*What the task requires*. Whatever lies between the line with "The image size" and the end of the data, both included, must be copied exactly and without pictures.

*Supplied data*.
##############################
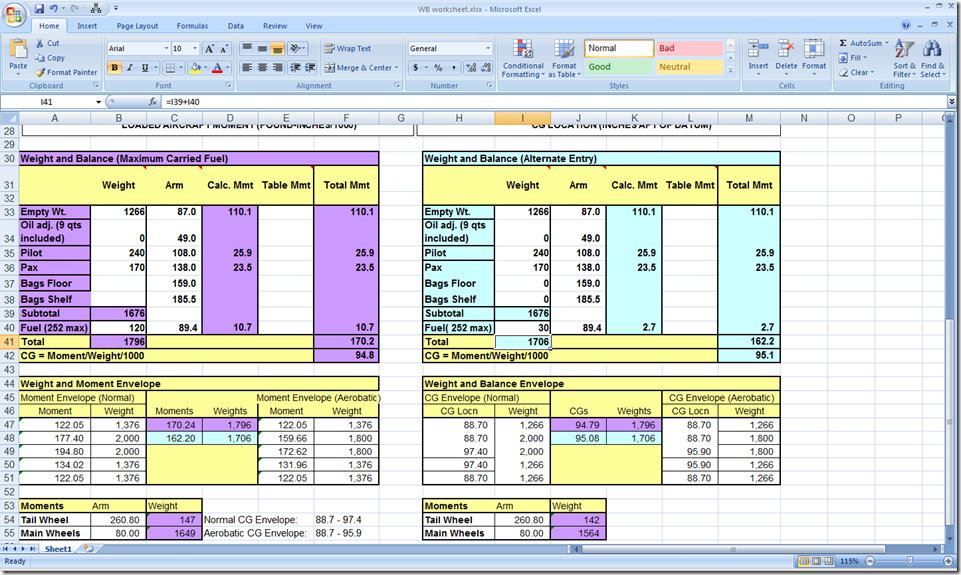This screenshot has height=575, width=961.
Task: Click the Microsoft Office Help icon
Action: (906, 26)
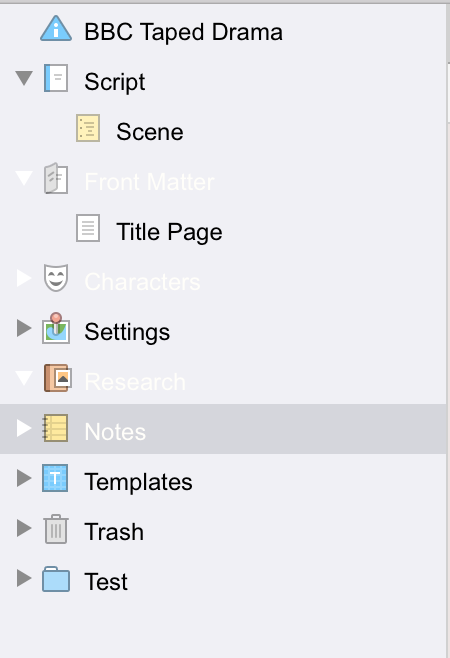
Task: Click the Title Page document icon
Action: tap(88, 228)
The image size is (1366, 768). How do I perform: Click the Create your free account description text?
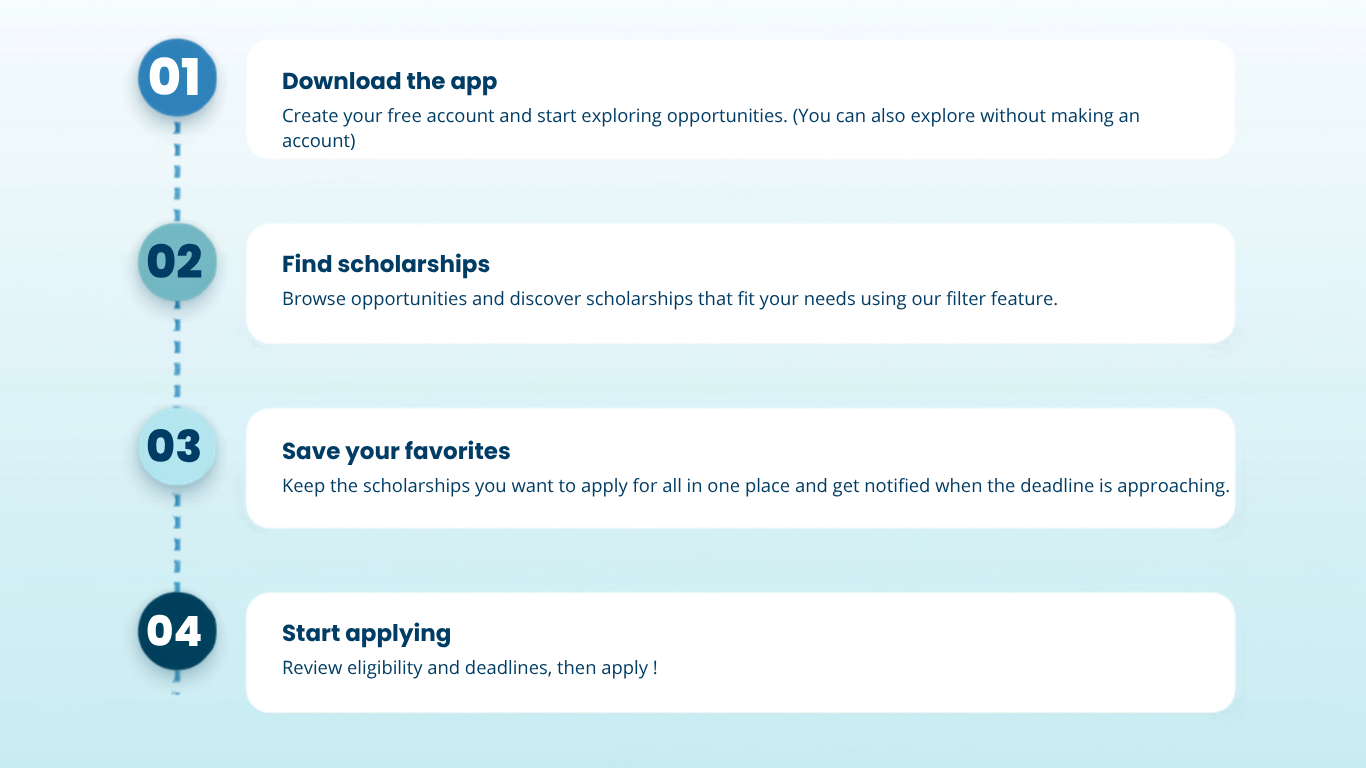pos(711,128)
##############################
*Task output*.
The image size is (1366, 768). How do I perform: Click the Create your free account description text?
pos(711,128)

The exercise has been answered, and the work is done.